None of the above is a *charger*, per se. They are all supplies that match the numbers you posted, except that they will provide more than the currents you wrote, if the device tries to draw more. You'll need to put the regulators on a heat sink.

Ed

Reply to
ehsjr

Ed,

I went to the site and poked around a little.....WAY over my head.....

Ideally, I'd like to use generic, otc products that I can just splice the output wires from. I just don't have any knowledge about what is required to accomplish this, given the information I have (from below). If I want to power three, 9vdc (500mA) radios, can I just assume that I need a 27vdc (1.5A) power converter?

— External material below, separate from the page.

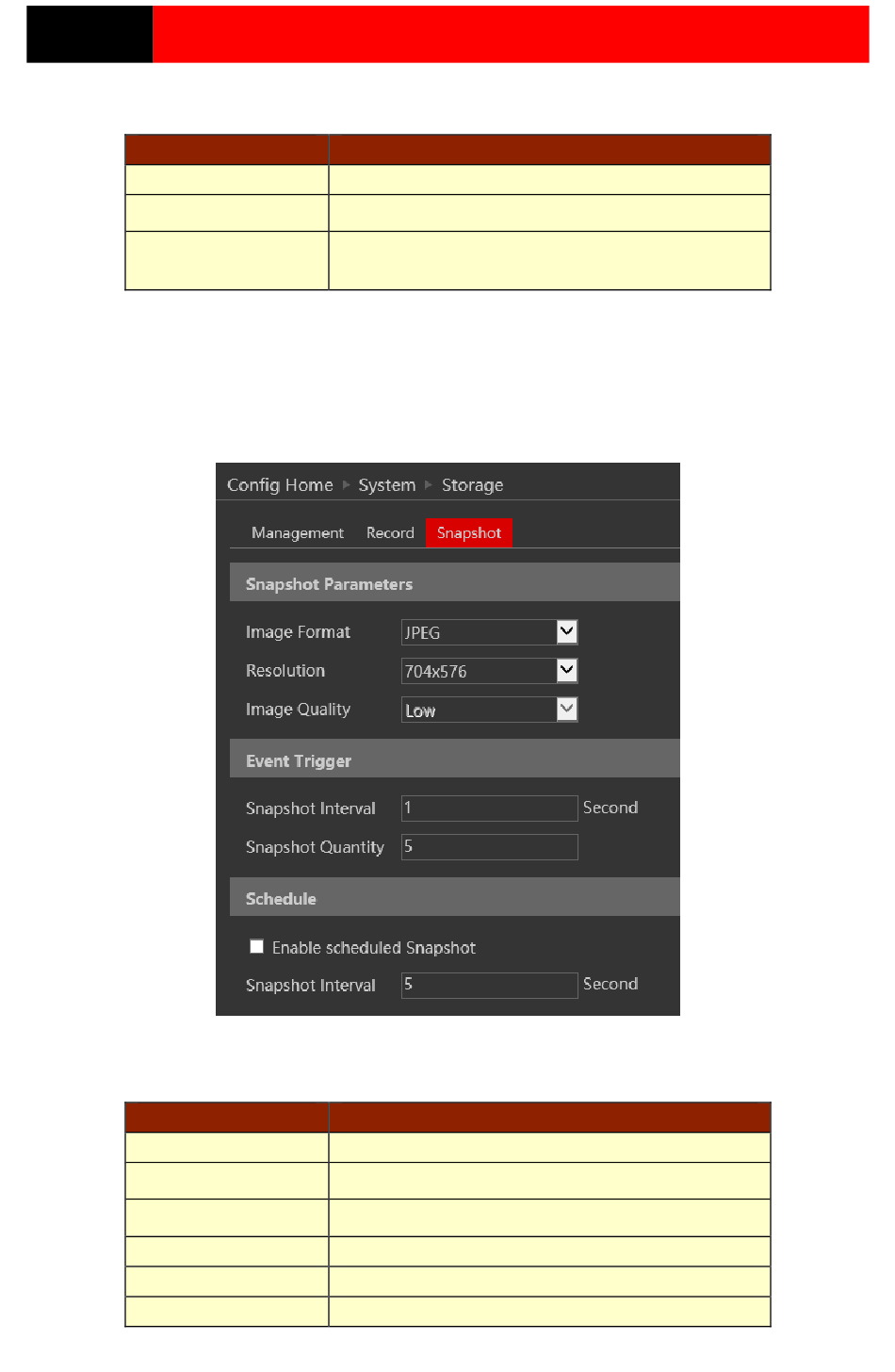Screen dimensions: 895x1372
Task: Click the Schedule section header
Action: pyautogui.click(x=281, y=899)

My understanding is that the available number of Amps is inconsequential, the device(s) will only draw what it needs, with the remainder in reserve. I just don't understand the relationship between Amps, Volts and Watts when adding additional devices to the output side of the AC/DC converter. Is it a simple linear equation of the power; device1 + device2 + device3 + deviceX.....?

TIA,

Marty

Reply to
Martin Ver Strunk

No, you don't want that. To *power* 3 9vdc 500 mA radios from one source, get a 12 VDC 1.5 amp (or higher) wall wart. Then add one LM7809 wired like this for each radio:

----- | o | |_____| /______/| |LM7809|| |______|/ | | |

+12 ------+ | +----- +9V to radio | | | - | - | | | | | C1 = .33 uf 50 volt capacitor C1 |_| | |_|C2 C2 = .1 uf 50 volt capacitor | | | Gnd ------+--+--+------ Gnd to radio

With the above circuit, that is true, provided the number of amps is high enough. When you have a regulated voltage that matches the voltage of the equipment, the source current capability can be anything equal to or higher than what the equipment needs.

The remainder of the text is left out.